Inspiration from a Neighborhood Art Sale
“My artist friend hangs her paintings in trees.” That’s all my sister-in-love Angela needed to say to nudge me out the door. I was ready to attend the annual Labor Day art sale down the block from her home in Evanston, Illinois. It was one of the highlights of my summer in the U.S.
Amy O. Woodbury has been selling her artwork in her front yard on Labor Day weekend for over 20 years. Indeed, she used to hang her canvases from tree branches—until this year when the city gave her tree an unwelcome haircut. When we showed up, Amy had her work displayed on a large wooden stand and on tables. Oh, well, it was still delightful to experience art outdoors on a sunny day with a nice breeze!

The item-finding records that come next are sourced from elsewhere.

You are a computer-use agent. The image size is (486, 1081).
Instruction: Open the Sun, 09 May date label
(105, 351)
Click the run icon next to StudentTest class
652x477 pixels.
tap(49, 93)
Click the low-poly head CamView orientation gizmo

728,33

I am as interested in the creative process as I am in the creative product. I enjoyed talking with Amy and hearing her story. She had been a professional dancer and choreographer until she retired in her mid-40s. (I later read that most dancers retire from performing in their late 30s or early 40s.) That same year, her husband gave her some paints for Christmas. That was 24 years ago. Amy has been painting ever since. Many dancers and musicians, she said, take up painting later in life.

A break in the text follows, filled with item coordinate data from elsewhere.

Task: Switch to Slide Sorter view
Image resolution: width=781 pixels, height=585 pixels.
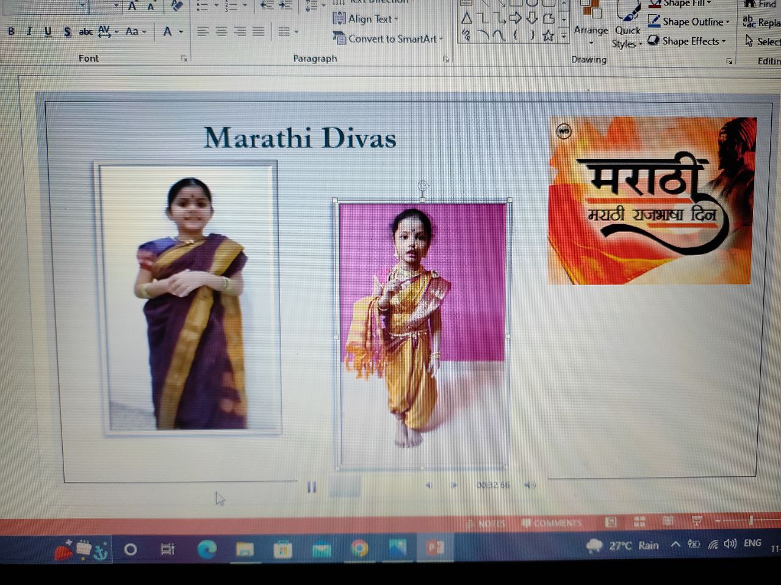Action: tap(639, 521)
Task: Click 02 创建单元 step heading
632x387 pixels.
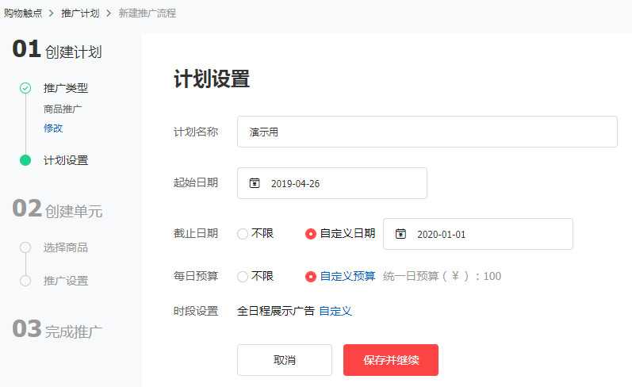Action: [x=57, y=209]
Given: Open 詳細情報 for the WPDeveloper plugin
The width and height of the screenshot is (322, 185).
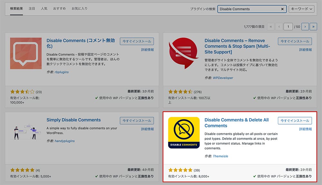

Several things impressed me about Amy’s story. First, she was willing to embrace a new season of life. When she was no longer able to do what she loved, she found a new channel for her creative energy. I’m pleased that all of her paintings include dancing figures. She discovered a different medium for expressing movement. She traded the stage for a canvas.
When I asked Amy how she got ideas for her artwork, she said that she likes to buy used canvases at thrift stores and paint over them. Facing a blank canvas, she said, is scary. (So is facing a blank page.) She prefers to allow the lines of the older painting to inspire the form of her new one.

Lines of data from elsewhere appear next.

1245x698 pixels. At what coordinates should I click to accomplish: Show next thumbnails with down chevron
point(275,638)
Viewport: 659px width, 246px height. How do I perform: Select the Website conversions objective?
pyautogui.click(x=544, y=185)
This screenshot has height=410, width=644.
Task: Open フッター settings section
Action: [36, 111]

Amy mixes her paints on disposable paper plates, but instead of tossing these used palates into the trash, she saves them and strings them together. She had nearly two hundred paper palates stitched together and displayed—like a colorful patchwork quilt blowing in the breeze on a clothesline. One might even say dancing.
The palates were a beautiful mosaic and memento of the colors Amy had put into each of her paintings. They are also a lovely metaphor: the individual moments of our life may look messy and chaotic close-up, but from the distance and perspective of time, the accumulation of those moments can reveal pattern and design.
Finally, I love that Amy’s husband bought her paints after she retired from dancing. It was a simple but wise gift. Sometimes all we need is a little nudge out of the door to inspire us.